## Your assignment
Every record must be copied out exactly.

[Dataset entries]
::::::
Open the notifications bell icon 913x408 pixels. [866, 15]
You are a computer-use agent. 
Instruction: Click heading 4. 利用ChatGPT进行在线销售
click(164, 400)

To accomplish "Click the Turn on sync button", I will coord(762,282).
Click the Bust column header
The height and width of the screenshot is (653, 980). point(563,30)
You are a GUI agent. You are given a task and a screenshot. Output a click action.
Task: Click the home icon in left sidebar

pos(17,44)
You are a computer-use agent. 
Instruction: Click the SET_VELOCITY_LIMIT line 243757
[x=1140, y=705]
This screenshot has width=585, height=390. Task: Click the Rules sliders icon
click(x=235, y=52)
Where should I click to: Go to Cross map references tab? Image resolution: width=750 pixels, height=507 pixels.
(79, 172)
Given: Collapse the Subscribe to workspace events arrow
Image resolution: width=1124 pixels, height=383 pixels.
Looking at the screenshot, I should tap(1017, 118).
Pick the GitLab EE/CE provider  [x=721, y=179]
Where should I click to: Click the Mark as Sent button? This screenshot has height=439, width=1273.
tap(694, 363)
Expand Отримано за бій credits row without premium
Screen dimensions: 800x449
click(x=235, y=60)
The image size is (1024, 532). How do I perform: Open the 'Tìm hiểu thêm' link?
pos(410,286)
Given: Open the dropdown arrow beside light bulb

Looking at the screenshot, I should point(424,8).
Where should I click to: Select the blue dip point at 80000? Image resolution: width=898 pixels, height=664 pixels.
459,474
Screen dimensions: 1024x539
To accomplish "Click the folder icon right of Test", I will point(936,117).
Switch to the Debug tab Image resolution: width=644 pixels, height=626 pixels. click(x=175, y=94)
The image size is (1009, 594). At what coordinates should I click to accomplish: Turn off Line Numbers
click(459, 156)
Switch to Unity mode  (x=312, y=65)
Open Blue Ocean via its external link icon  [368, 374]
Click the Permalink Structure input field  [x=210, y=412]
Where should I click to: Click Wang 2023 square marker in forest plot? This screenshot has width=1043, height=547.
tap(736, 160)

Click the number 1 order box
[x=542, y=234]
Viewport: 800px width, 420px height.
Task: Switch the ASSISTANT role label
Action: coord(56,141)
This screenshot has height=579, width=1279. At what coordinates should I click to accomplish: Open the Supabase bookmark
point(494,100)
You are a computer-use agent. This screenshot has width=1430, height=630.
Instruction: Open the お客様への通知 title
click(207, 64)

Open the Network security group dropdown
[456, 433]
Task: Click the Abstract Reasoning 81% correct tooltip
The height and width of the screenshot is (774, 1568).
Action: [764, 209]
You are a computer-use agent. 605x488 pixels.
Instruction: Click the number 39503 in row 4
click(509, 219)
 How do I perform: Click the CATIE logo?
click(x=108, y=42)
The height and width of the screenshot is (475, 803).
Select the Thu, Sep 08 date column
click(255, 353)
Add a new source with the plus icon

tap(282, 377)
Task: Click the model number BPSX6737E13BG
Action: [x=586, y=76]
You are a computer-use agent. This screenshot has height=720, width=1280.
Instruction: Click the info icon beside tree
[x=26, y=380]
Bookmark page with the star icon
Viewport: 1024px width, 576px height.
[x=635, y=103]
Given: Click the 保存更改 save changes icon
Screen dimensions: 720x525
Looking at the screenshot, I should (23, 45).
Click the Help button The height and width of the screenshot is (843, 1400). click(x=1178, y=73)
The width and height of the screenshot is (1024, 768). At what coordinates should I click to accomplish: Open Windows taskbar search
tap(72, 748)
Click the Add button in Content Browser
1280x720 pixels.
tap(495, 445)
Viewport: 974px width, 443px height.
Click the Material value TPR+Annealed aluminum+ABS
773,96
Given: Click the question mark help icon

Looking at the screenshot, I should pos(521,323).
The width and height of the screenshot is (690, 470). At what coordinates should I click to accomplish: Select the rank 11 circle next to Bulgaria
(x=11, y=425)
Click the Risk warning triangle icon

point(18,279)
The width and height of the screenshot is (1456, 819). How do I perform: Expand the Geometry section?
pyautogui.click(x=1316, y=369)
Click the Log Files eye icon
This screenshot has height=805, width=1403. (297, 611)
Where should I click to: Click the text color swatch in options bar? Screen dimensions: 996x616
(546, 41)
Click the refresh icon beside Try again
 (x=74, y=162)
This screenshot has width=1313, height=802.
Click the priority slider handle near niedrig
::::::
## Finished exercise
Open the notifications bell icon 913x408 pixels. [866, 15]
You are a computer-use agent. 
Instruction: Click heading 4. 利用ChatGPT进行在线销售
click(164, 400)

To accomplish "Click the Turn on sync button", I will coord(762,282).
Click the Bust column header
The height and width of the screenshot is (653, 980). point(563,30)
You are a GUI agent. You are given a task and a screenshot. Output a click action.
Task: Click the home icon in left sidebar

pos(17,44)
You are a computer-use agent. 
Instruction: Click the SET_VELOCITY_LIMIT line 243757
[x=1140, y=705]
This screenshot has width=585, height=390. Task: Click the Rules sliders icon
click(x=235, y=52)
Where should I click to: Go to Cross map references tab? Image resolution: width=750 pixels, height=507 pixels.
(79, 172)
Given: Collapse the Subscribe to workspace events arrow
Image resolution: width=1124 pixels, height=383 pixels.
Looking at the screenshot, I should tap(1017, 118).
Pick the GitLab EE/CE provider  [x=721, y=179]
Where should I click to: Click the Mark as Sent button? This screenshot has height=439, width=1273.
tap(694, 363)
Expand Отримано за бій credits row without premium
Screen dimensions: 800x449
click(x=235, y=60)
The image size is (1024, 532). How do I perform: Open the 'Tìm hiểu thêm' link?
pos(410,286)
Given: Open the dropdown arrow beside light bulb

Looking at the screenshot, I should point(424,8).
Where should I click to: Select the blue dip point at 80000? Image resolution: width=898 pixels, height=664 pixels.
459,474
Screen dimensions: 1024x539
To accomplish "Click the folder icon right of Test", I will point(936,117).
Switch to the Debug tab Image resolution: width=644 pixels, height=626 pixels. click(x=175, y=94)
The image size is (1009, 594). At what coordinates should I click to accomplish: Turn off Line Numbers
click(459, 156)
Switch to Unity mode  (x=312, y=65)
Open Blue Ocean via its external link icon  [368, 374]
Click the Permalink Structure input field  [x=210, y=412]
Where should I click to: Click Wang 2023 square marker in forest plot? This screenshot has width=1043, height=547.
tap(736, 160)

Click the number 1 order box
[x=542, y=234]
Viewport: 800px width, 420px height.
Task: Switch the ASSISTANT role label
Action: coord(56,141)
This screenshot has height=579, width=1279. At what coordinates should I click to accomplish: Open the Supabase bookmark
point(494,100)
You are a computer-use agent. This screenshot has width=1430, height=630.
Instruction: Open the お客様への通知 title
click(207, 64)

Open the Network security group dropdown
[456, 433]
Task: Click the Abstract Reasoning 81% correct tooltip
The height and width of the screenshot is (774, 1568).
Action: [764, 209]
You are a computer-use agent. 605x488 pixels.
Instruction: Click the number 39503 in row 4
click(509, 219)
 How do I perform: Click the CATIE logo?
click(x=108, y=42)
The height and width of the screenshot is (475, 803).
Select the Thu, Sep 08 date column
click(255, 353)
Add a new source with the plus icon

tap(282, 377)
Task: Click the model number BPSX6737E13BG
Action: [x=586, y=76]
You are a computer-use agent. This screenshot has height=720, width=1280.
Instruction: Click the info icon beside tree
[x=26, y=380]
Bookmark page with the star icon
Viewport: 1024px width, 576px height.
[x=635, y=103]
Given: Click the 保存更改 save changes icon
Screen dimensions: 720x525
Looking at the screenshot, I should (23, 45).
Click the Help button The height and width of the screenshot is (843, 1400). click(x=1178, y=73)
The width and height of the screenshot is (1024, 768). At what coordinates should I click to accomplish: Open Windows taskbar search
tap(72, 748)
Click the Add button in Content Browser
1280x720 pixels.
tap(495, 445)
Viewport: 974px width, 443px height.
Click the Material value TPR+Annealed aluminum+ABS
773,96
Given: Click the question mark help icon

Looking at the screenshot, I should pos(521,323).
The width and height of the screenshot is (690, 470). At what coordinates should I click to accomplish: Select the rank 11 circle next to Bulgaria
(x=11, y=425)
Click the Risk warning triangle icon

point(18,279)
The width and height of the screenshot is (1456, 819). How do I perform: Expand the Geometry section?
pyautogui.click(x=1316, y=369)
Click the Log Files eye icon
This screenshot has height=805, width=1403. (297, 611)
Where should I click to: Click the text color swatch in options bar? Screen dimensions: 996x616
(546, 41)
Click the refresh icon beside Try again
 (x=74, y=162)
This screenshot has width=1313, height=802.
Click the priority slider handle near niedrig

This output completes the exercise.